- [WORK REQUIRED]: Keeping every character as it is, transcribe the entries below.

Saved entries:
- - -

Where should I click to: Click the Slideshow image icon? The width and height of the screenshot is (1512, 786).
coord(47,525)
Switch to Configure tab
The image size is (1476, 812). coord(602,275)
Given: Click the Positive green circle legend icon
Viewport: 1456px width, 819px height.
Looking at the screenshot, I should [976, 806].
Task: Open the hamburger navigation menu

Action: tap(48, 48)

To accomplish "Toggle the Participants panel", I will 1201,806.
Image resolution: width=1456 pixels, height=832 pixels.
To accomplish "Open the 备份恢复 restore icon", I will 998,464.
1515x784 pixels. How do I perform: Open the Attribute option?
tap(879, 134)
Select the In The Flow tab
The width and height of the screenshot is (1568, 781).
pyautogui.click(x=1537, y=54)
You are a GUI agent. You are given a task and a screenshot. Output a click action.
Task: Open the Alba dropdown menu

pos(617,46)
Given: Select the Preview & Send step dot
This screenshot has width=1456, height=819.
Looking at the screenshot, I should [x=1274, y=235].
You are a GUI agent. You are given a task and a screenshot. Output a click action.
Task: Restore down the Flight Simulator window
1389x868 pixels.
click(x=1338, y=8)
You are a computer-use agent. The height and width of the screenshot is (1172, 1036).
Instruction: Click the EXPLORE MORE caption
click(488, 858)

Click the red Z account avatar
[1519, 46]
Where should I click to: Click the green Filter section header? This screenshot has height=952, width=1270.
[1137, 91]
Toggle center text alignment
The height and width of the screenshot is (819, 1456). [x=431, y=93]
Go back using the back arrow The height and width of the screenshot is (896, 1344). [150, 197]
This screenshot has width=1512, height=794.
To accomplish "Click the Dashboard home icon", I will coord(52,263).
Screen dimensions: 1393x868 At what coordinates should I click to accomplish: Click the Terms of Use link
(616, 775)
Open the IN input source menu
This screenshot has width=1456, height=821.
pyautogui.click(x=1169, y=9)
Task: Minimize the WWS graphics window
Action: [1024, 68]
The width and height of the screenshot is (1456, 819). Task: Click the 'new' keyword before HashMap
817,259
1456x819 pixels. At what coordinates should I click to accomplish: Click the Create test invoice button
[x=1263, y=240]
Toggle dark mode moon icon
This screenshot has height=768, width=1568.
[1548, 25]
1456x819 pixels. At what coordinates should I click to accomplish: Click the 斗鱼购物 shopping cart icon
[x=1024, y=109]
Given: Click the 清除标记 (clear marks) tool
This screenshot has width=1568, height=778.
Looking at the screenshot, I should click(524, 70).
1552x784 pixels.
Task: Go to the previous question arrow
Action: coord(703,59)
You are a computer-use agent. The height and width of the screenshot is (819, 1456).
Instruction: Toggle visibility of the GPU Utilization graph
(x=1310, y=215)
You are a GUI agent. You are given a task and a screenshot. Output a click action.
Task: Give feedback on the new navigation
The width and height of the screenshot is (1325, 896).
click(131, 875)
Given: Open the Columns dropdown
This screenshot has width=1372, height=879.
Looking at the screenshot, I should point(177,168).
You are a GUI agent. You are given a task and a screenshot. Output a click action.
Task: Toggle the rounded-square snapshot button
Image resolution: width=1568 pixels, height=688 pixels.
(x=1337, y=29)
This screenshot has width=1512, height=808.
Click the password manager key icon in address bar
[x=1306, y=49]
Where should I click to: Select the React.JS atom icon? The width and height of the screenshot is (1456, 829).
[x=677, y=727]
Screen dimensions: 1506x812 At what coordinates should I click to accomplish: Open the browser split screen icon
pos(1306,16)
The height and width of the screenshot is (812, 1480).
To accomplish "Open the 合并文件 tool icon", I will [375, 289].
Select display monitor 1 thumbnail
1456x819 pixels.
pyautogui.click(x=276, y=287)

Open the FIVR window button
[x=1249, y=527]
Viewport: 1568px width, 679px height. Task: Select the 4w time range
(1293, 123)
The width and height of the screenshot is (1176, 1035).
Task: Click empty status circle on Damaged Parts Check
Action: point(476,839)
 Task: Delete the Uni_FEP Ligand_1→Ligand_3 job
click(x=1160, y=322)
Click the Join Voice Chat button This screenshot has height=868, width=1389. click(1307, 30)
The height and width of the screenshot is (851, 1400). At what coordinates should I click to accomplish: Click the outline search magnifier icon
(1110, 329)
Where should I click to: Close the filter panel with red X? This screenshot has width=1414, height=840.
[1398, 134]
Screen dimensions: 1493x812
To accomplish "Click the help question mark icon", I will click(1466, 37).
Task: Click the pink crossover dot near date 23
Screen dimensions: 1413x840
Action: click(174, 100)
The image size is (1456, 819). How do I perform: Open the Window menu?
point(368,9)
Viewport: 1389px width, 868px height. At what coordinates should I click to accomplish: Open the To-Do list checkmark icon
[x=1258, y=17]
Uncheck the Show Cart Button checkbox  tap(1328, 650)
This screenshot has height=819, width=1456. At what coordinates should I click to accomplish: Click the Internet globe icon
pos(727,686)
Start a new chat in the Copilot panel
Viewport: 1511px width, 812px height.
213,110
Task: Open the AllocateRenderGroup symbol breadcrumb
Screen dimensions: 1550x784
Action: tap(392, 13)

- - -

- [ANSWER TO THIS EXERCISE]:
Where should I click to: Click the Slideshow image icon? The width and height of the screenshot is (1512, 786).
coord(47,525)
Switch to Configure tab
The image size is (1476, 812). coord(602,275)
Given: Click the Positive green circle legend icon
Viewport: 1456px width, 819px height.
Looking at the screenshot, I should [976, 806].
Task: Open the hamburger navigation menu

Action: tap(48, 48)

To accomplish "Toggle the Participants panel", I will 1201,806.
Image resolution: width=1456 pixels, height=832 pixels.
To accomplish "Open the 备份恢复 restore icon", I will 998,464.
1515x784 pixels. How do I perform: Open the Attribute option?
tap(879, 134)
Select the In The Flow tab
The width and height of the screenshot is (1568, 781).
pyautogui.click(x=1537, y=54)
You are a GUI agent. You are given a task and a screenshot. Output a click action.
Task: Open the Alba dropdown menu

pos(617,46)
Given: Select the Preview & Send step dot
This screenshot has width=1456, height=819.
Looking at the screenshot, I should [x=1274, y=235].
You are a GUI agent. You are given a task and a screenshot. Output a click action.
Task: Restore down the Flight Simulator window
1389x868 pixels.
click(x=1338, y=8)
You are a computer-use agent. The height and width of the screenshot is (1172, 1036).
Instruction: Click the EXPLORE MORE caption
click(488, 858)

Click the red Z account avatar
[1519, 46]
Where should I click to: Click the green Filter section header? This screenshot has height=952, width=1270.
[1137, 91]
Toggle center text alignment
The height and width of the screenshot is (819, 1456). [x=431, y=93]
Go back using the back arrow The height and width of the screenshot is (896, 1344). [150, 197]
This screenshot has width=1512, height=794.
To accomplish "Click the Dashboard home icon", I will coord(52,263).
Screen dimensions: 1393x868 At what coordinates should I click to accomplish: Click the Terms of Use link
(616, 775)
Open the IN input source menu
This screenshot has width=1456, height=821.
pyautogui.click(x=1169, y=9)
Task: Minimize the WWS graphics window
Action: [1024, 68]
The width and height of the screenshot is (1456, 819). Task: Click the 'new' keyword before HashMap
817,259
1456x819 pixels. At what coordinates should I click to accomplish: Click the Create test invoice button
[x=1263, y=240]
Toggle dark mode moon icon
This screenshot has height=768, width=1568.
[1548, 25]
1456x819 pixels. At what coordinates should I click to accomplish: Click the 斗鱼购物 shopping cart icon
[x=1024, y=109]
Given: Click the 清除标记 (clear marks) tool
This screenshot has width=1568, height=778.
Looking at the screenshot, I should click(524, 70).
1552x784 pixels.
Task: Go to the previous question arrow
Action: coord(703,59)
You are a computer-use agent. The height and width of the screenshot is (819, 1456).
Instruction: Toggle visibility of the GPU Utilization graph
(x=1310, y=215)
You are a GUI agent. You are given a task and a screenshot. Output a click action.
Task: Give feedback on the new navigation
The width and height of the screenshot is (1325, 896).
click(131, 875)
Given: Open the Columns dropdown
This screenshot has width=1372, height=879.
Looking at the screenshot, I should point(177,168).
You are a GUI agent. You are given a task and a screenshot. Output a click action.
Task: Toggle the rounded-square snapshot button
Image resolution: width=1568 pixels, height=688 pixels.
(x=1337, y=29)
This screenshot has width=1512, height=808.
Click the password manager key icon in address bar
[x=1306, y=49]
Where should I click to: Select the React.JS atom icon? The width and height of the screenshot is (1456, 829).
[x=677, y=727]
Screen dimensions: 1506x812 At what coordinates should I click to accomplish: Open the browser split screen icon
pos(1306,16)
The height and width of the screenshot is (812, 1480).
To accomplish "Open the 合并文件 tool icon", I will [375, 289].
Select display monitor 1 thumbnail
1456x819 pixels.
pyautogui.click(x=276, y=287)

Open the FIVR window button
[x=1249, y=527]
Viewport: 1568px width, 679px height. Task: Select the 4w time range
(1293, 123)
The width and height of the screenshot is (1176, 1035).
Task: Click empty status circle on Damaged Parts Check
Action: point(476,839)
 Task: Delete the Uni_FEP Ligand_1→Ligand_3 job
click(x=1160, y=322)
Click the Join Voice Chat button This screenshot has height=868, width=1389. click(1307, 30)
The height and width of the screenshot is (851, 1400). At what coordinates should I click to accomplish: Click the outline search magnifier icon
(1110, 329)
Where should I click to: Close the filter panel with red X? This screenshot has width=1414, height=840.
[1398, 134]
Screen dimensions: 1493x812
To accomplish "Click the help question mark icon", I will click(1466, 37).
Task: Click the pink crossover dot near date 23
Screen dimensions: 1413x840
Action: click(174, 100)
The image size is (1456, 819). How do I perform: Open the Window menu?
point(368,9)
Viewport: 1389px width, 868px height. At what coordinates should I click to accomplish: Open the To-Do list checkmark icon
[x=1258, y=17]
Uncheck the Show Cart Button checkbox  tap(1328, 650)
This screenshot has height=819, width=1456. At what coordinates should I click to accomplish: Click the Internet globe icon
pos(727,686)
Start a new chat in the Copilot panel
Viewport: 1511px width, 812px height.
213,110
Task: Open the AllocateRenderGroup symbol breadcrumb
Screen dimensions: 1550x784
Action: tap(392, 13)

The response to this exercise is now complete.